___ Material for this exercise ___

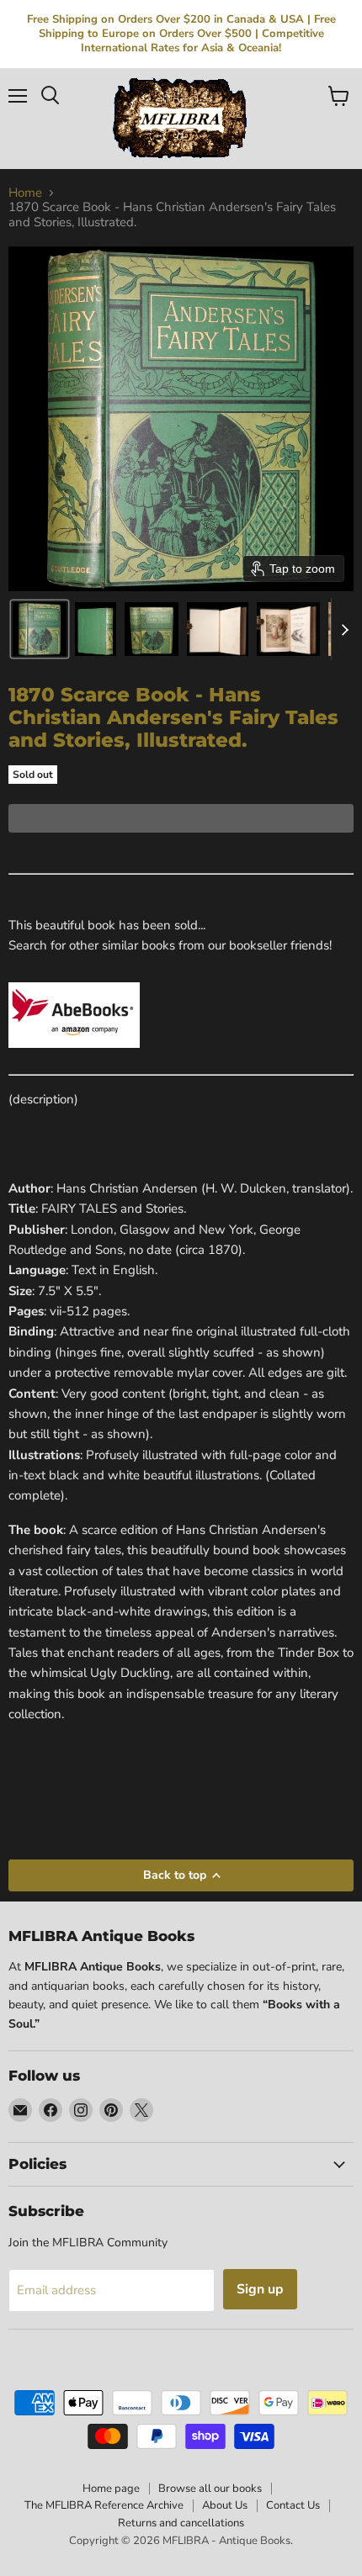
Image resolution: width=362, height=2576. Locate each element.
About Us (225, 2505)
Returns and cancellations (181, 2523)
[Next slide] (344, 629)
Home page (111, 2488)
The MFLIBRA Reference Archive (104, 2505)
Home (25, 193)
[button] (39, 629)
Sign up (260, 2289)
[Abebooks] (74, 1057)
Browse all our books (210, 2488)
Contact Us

___

- **What this task involves**
Could you please return each line of the material exactly, dropping the pictures?

- **Solution for this problem**
Image resolution: width=362, height=2576. Locate each element.
About Us (225, 2505)
Returns and cancellations (181, 2523)
[Next slide] (344, 629)
Home page (111, 2488)
The MFLIBRA Reference Archive (104, 2505)
Home (25, 193)
[button] (39, 629)
Sign up (260, 2289)
[Abebooks] (74, 1057)
Browse all our books (210, 2488)
Contact Us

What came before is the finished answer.